# Repair or replace



## knuckledragger (Apr 26, 2009)

Hit a peddle and bent it. When I tried to straighten the threads pulled clean out. Should I try a Helicoil or buy a new crank?


----------



## JD (Apr 26, 2009)

How old is the crank...


----------



## Talisman (Apr 27, 2009)

Time for new cranks.  Do you really want to risk having a crank/pedal issue halfway through a long ride?


----------



## bvibert (Apr 27, 2009)

I would generally tend to err on the side of caution.  However, if installed correctly, helicoils can be stronger than the threads they replace (as far as I know).  I have no experience in helicoiling cranks though, so what do I know.   I guess it comes down to a few things; How confident are you in installing helicoils (or in the person who would be doing it)?  What kind of shape are the cranks in, how old are they, are they worth fixing, or are they old cheapies anyway?  Do you have a budget for new cranks?  I'd rather take my chances with helicoil than not riding at all.

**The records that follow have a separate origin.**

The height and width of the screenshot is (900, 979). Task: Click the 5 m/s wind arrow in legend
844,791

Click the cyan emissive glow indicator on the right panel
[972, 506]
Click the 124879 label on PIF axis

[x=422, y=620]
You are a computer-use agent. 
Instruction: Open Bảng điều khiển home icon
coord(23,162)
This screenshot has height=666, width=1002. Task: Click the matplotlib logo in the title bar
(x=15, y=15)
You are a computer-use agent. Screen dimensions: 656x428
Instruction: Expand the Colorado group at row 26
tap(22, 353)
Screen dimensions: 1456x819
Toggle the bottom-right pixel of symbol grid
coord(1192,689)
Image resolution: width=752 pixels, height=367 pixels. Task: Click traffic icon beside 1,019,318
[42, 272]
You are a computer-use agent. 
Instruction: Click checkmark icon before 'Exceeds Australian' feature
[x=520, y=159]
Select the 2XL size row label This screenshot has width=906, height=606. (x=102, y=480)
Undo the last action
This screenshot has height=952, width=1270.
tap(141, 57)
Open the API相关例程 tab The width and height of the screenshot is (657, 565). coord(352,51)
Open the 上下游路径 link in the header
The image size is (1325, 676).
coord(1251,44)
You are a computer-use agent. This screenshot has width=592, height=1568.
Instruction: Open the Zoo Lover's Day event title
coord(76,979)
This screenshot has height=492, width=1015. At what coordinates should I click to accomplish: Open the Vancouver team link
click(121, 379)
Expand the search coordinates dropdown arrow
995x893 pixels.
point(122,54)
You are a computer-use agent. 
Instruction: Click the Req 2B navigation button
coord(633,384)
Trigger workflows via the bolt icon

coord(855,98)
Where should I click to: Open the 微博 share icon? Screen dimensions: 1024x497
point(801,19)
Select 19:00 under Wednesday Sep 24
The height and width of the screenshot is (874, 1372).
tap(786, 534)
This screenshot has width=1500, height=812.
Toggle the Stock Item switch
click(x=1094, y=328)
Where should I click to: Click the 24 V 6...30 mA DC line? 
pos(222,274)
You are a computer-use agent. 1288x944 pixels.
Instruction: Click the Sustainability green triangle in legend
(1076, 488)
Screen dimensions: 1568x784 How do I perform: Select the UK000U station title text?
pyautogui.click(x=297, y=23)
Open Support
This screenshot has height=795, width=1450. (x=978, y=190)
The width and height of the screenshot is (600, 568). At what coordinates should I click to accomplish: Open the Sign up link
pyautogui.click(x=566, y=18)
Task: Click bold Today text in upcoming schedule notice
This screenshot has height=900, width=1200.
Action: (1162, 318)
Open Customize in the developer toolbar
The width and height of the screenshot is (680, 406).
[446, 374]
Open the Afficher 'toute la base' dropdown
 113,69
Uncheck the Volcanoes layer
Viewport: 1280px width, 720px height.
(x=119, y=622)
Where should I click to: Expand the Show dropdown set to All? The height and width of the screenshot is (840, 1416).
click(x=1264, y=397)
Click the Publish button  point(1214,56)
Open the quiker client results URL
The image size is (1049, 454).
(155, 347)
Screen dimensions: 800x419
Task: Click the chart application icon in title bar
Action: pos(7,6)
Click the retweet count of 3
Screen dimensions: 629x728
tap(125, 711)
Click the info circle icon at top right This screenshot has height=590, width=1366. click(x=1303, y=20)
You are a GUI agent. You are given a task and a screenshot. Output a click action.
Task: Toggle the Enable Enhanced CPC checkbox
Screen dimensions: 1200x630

All that said I'm a little suspect on the integrity of the cranks in the first place if you were able to strip out the threads trying to straighten out a pedal (something I would never consider trying BTW).  How, exactly, were you trying to straighten it out?


----------



## JD (Apr 27, 2009)

Cranks with aluminum threading are risky.  If the cranks are new/you just got the bike, I would try and fix it...and keep an eye out for a deal on some better cranks.  Never hurts to have functional back up parts either so I'd try and fix em either way....


----------



## jarrodski (Apr 28, 2009)

replace it.  

look at it as an opportunity to upgrade.  

a few more smashed parts and you're bike is going to kick ass.


----------



## bvibert (May 4, 2009)

Did you buy new cranks, or fix the old ones?


----------